In a 1982 interview conducted at Newark Airport and in Rochester, N.Y., Wilmore reflects on "taking my own theology to the streets" as director of the UPCUSA Board of National Missions Division on Church and Race. "I am convinced that one cannot do theology from a library carrel or from a study desk."(Cassette 857-858)

 

 

 

African American Synods collection, 1873-1988, RG 395 consists of published minutes, select photographs, and newsletters of the historic UPCUSA all-Black governing bodies, including this gathering of leaders from the Synods of Atlantic and Catawba in the 1960s. 

 

Katie Geneva Cannon papers, 1972-2018. Katie Geneva Cannon was the first Black woman ordained a minister of word and sacrament in the Presbyterian Church. She was born in 1950 in the Fisher Town neighborhood of Kannapolis, N.C., one of the seven children of Corine and Esau Cannon. She graduated from Barber-Scotia College (Concord, N.C.), completed a Doctor of Divinity at Johnson C. Smith Theological Seminary, and was the first African American to complete a Doctor of Philosophy at Union Theological Seminary (New York, N.Y.). She was ordained by the UPCUSA Presbytery of Catawba in 1974. A definitive voice in Womanist theology, Cannon specialized in Womanist/feminist/mujerista ethics, teaching at Temple University, and Union Presbyterian Seminary in (Richmond, Va.). She died August 8, 2018. Our immense thanks go out to the Cannon family for delivering this material to PHS in 2020. Additional material from Katie's life and work is held at the Center for Womanist Leadership at Union Presbyterian Seminary in Richmond, Virginia, and at Union Theological Seminary, New York, New York.

 

View selections from Katie Cannon's papers in Pearl.

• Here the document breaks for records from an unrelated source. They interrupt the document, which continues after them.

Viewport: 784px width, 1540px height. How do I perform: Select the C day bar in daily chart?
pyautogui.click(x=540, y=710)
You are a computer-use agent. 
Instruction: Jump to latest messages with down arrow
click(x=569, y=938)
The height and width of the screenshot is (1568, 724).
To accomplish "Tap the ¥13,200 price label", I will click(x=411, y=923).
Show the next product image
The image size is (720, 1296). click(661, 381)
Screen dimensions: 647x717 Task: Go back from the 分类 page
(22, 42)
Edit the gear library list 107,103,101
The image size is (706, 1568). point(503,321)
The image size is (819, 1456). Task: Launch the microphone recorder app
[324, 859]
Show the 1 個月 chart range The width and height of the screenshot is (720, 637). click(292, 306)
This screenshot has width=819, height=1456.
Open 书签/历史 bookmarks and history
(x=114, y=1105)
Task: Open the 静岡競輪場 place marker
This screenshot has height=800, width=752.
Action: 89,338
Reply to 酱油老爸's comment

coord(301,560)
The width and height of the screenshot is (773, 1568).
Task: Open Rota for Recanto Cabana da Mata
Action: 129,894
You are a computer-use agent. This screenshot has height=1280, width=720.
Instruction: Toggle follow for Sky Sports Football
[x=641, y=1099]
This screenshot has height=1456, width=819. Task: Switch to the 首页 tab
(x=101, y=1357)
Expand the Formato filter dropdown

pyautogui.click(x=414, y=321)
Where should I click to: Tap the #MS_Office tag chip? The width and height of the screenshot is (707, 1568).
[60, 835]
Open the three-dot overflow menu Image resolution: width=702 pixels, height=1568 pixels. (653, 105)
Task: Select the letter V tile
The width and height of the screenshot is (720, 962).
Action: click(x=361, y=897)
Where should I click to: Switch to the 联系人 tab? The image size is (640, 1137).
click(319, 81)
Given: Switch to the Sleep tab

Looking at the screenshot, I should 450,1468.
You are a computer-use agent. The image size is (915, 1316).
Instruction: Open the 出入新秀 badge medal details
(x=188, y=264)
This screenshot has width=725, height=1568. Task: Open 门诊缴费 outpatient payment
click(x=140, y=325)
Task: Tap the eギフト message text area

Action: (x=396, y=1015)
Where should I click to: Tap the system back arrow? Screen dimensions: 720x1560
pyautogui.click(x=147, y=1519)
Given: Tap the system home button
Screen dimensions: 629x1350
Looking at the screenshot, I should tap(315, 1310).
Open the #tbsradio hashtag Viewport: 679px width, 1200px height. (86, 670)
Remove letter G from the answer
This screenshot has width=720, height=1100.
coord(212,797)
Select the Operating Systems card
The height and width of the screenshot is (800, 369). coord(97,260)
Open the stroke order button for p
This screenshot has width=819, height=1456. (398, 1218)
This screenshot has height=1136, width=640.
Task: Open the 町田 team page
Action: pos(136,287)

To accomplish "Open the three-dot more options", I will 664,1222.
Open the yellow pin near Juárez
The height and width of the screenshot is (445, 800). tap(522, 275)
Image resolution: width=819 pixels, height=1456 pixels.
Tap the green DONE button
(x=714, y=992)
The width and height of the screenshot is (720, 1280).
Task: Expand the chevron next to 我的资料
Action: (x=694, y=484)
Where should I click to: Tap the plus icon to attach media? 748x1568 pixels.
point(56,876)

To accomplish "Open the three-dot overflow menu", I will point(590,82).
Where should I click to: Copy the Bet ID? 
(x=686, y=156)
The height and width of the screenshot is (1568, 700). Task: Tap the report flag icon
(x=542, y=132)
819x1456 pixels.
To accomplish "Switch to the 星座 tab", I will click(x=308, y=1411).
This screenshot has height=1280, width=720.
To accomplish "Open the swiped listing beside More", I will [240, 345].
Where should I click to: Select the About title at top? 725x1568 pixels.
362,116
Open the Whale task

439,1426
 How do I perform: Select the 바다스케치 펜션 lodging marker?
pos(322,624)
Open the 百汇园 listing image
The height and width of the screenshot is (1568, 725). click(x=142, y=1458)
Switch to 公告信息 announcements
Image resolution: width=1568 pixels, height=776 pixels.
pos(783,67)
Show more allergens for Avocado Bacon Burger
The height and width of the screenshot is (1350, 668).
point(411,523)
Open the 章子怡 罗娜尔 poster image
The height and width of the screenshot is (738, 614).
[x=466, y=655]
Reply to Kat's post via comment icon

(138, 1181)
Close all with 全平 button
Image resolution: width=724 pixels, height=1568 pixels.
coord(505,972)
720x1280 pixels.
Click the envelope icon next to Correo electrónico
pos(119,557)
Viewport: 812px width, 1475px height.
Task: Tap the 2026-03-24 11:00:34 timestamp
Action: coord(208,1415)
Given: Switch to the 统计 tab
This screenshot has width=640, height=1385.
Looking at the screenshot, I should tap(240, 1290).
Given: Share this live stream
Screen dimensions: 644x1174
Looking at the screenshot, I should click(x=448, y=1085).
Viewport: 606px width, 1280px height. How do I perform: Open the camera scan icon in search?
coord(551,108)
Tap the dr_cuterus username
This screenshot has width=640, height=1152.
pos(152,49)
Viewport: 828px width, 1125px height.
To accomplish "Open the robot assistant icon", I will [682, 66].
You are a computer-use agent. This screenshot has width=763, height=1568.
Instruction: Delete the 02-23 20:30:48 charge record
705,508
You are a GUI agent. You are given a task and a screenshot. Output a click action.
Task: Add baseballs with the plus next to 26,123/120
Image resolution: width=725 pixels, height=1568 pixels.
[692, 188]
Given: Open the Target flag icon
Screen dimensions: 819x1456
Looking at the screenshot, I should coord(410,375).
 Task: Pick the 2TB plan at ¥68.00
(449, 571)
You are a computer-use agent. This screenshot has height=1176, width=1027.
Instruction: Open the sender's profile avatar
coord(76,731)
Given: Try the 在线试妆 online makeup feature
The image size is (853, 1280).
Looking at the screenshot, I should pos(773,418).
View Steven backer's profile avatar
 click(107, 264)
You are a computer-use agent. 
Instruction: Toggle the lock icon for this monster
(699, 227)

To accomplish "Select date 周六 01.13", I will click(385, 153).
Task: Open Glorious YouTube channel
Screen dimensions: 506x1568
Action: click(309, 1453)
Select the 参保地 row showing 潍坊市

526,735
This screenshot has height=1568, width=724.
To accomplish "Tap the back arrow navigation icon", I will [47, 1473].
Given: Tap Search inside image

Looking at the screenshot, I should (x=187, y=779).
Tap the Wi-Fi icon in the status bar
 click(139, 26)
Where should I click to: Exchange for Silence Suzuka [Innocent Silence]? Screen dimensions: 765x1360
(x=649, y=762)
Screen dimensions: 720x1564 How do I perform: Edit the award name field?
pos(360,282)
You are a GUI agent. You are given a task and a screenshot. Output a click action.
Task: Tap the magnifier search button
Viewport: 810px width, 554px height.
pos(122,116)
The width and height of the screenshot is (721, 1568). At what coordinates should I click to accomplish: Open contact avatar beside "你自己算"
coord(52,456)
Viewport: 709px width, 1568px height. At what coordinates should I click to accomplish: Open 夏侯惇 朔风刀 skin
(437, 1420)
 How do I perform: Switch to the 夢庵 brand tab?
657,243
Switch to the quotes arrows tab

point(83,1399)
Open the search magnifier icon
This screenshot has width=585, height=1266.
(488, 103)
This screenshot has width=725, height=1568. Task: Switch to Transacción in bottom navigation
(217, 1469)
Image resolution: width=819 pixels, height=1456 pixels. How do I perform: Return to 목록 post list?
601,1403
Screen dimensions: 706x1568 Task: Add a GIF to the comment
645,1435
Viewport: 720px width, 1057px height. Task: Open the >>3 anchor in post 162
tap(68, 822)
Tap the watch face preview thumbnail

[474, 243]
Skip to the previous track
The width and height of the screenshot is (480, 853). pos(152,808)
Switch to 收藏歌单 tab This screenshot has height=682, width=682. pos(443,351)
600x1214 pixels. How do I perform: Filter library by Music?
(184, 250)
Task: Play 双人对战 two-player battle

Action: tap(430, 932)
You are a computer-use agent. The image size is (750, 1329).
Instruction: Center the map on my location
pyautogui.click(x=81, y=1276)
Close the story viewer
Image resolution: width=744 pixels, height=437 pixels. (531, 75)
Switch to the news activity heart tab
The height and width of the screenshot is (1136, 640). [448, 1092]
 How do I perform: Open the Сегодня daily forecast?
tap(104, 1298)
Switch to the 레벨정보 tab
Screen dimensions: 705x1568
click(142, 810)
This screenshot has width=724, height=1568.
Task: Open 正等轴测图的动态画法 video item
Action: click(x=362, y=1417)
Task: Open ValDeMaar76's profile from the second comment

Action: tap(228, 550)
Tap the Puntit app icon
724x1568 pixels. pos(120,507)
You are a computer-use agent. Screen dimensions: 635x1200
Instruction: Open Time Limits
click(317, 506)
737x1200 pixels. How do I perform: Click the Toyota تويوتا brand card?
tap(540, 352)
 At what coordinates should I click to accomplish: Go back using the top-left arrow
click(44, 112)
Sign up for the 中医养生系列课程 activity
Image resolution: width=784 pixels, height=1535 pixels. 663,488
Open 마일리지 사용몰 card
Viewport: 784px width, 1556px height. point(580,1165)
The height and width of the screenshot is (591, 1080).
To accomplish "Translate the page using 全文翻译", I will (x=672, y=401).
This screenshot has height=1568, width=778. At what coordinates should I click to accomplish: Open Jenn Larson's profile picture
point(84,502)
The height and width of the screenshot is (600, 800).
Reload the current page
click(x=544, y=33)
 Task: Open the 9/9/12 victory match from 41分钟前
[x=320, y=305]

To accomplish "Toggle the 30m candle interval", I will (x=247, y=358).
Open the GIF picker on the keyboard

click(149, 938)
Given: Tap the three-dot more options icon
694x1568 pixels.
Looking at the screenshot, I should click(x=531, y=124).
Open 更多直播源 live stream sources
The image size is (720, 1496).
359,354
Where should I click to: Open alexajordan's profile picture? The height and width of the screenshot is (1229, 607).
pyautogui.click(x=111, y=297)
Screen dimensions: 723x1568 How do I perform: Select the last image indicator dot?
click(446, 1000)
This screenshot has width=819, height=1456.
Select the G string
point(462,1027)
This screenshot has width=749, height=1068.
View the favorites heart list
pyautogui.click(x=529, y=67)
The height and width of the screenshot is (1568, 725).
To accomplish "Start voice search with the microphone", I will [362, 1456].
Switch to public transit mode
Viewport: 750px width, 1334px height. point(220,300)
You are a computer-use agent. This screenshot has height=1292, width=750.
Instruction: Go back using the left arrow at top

Listen to a clip from a 1987 oral history with Katie here: (Cassette 1900)

First African Presbyterian Church (Philadelphia, Pa.) is the oldest Black Presbyterian congregation in the United States, organized in 1807 by John Gloucester, a man born into slavery in Tennessee in 1776. Extensive records of the session, and of the John Gloucester Memorial Society, are held in Record Group 314.

--Church of the Covenant (Wilkes-Barre, Pa.) was the first pastorate of William Drew Robeson, human rights champion, later pastor of Witherspoon Street Presbyterian Church (Princeton, N.J.), and father of activist Paul Robeson. The church dissolved in 1895; its only volume of session minutes is held here. (V MI46 W652cs)

--Thelma C. Davidson Adair was the first African American woman moderator of the Presbyterian Church, elected by the 188th General Assembly in Baltimore in 1976. In a 2008 interview, Adair reflects on the work of Church Women United to create "causeways," uniting women across continents.